The Future Problem with Enterprise Data Warehouses

A friend of mine with years of analytics and management experience at big companies wrote recently. He puts his finger squarely on a real issue with enterprise data warehouses.

"I wanted to provide some comments on the enterprise wide data warehouse and the challenges it presents at large corporations. Jim Novo certainly seems to support the roll up approach (I’m on his mailing list) but I agree with Juice that it is too slow, too costly, and results in restricted analytics the way most large companies build them. Most of the large data warehouses I’ve seen only include data variables that are key to managing a business TODAY as the warehouses are too big and costly to store data variables with a low usage frequency. They also attempt to cleanse the data by classifying. This makes life easier an analyst with statistical experience but a limited knowledge of the business. However you’re losing information.  Problem: You do not know what will be important in the future. Distributed databases at a line of business or product level tend to store more raw data. Sure, the amount of space used would be the same if you simply put into the warehouse but that is not the way decisions are made. Decision makers look at the frequency of use of the data variables (TODAY) and the cost to include them. Also, the analysts who are disconnected to the business lines do not understand the raw data. "
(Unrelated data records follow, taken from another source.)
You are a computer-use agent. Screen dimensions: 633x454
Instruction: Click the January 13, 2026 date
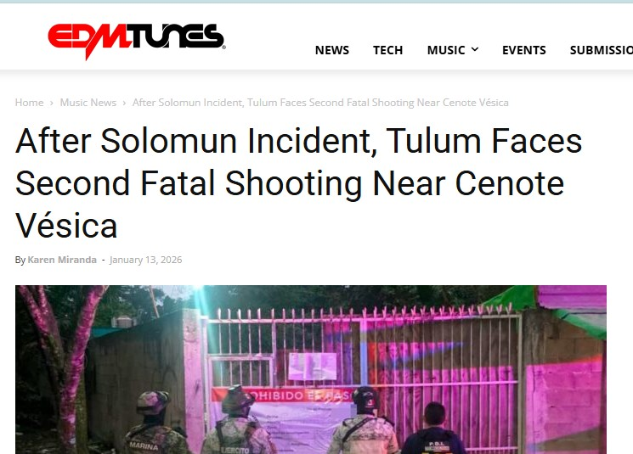click(146, 260)

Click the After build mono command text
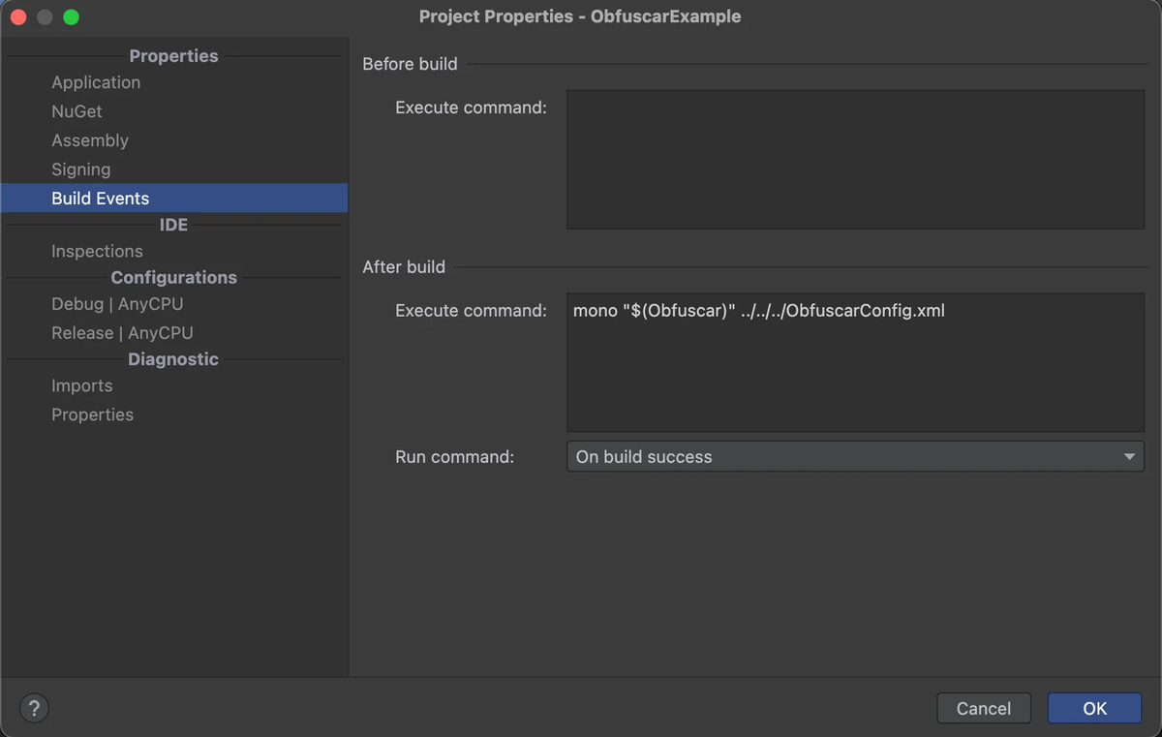(758, 311)
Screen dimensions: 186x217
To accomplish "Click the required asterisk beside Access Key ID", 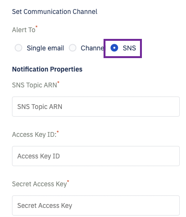I will tap(58, 132).
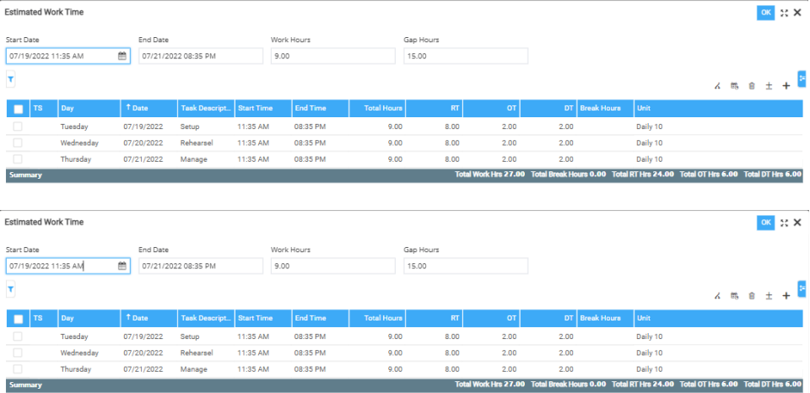The width and height of the screenshot is (810, 393).
Task: Open the Start Date calendar dropdown in the lower dialog
Action: 122,266
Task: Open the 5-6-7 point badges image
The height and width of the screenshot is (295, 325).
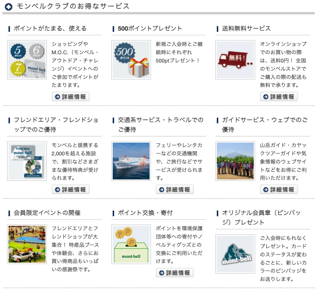Action: pos(27,60)
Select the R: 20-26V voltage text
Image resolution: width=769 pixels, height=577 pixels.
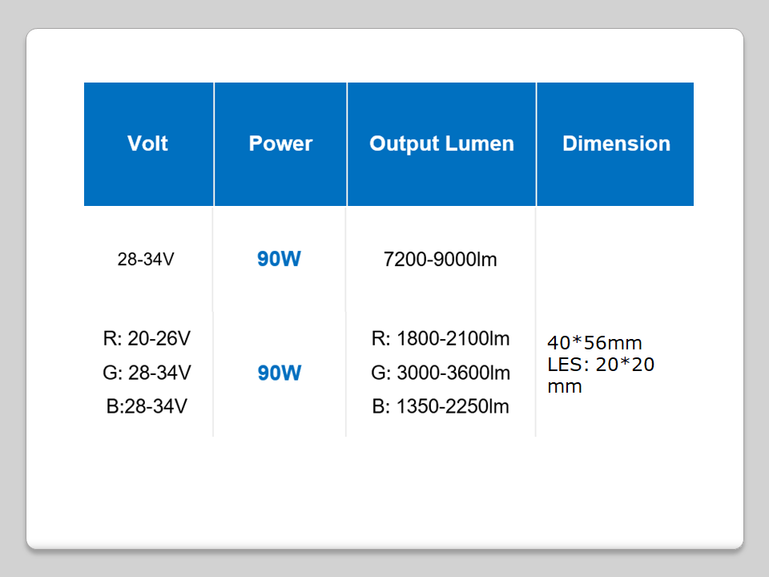point(147,338)
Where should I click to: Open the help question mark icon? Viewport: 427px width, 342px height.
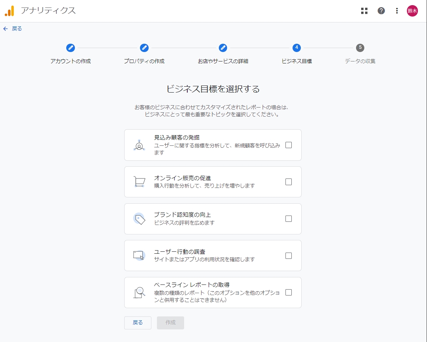pos(381,11)
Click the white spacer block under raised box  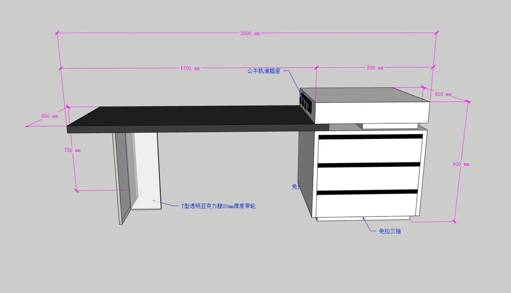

"Let me give you a real world example. Our data classifies claims into a limited number of claim reason categories. When a new type of claim is developing, the person classifying the claims (claims rep) does not have a category to select so they just select what works best to fit into the pre-defined categories. Information is lost due to the restrictions of the allowed categories within the data warehouse. If the notations from the claims system would have been stored (an unforeseen variable) in the warehouse and text mining analytics being done, the word "mold" would have been found associated with claims at an alarming rate. This would have allowed for early recognition of the issue. It cost us a lot of money in mold claims due to the missing data but who would have thought to include the notes due to the size and costs? Well, we have them now."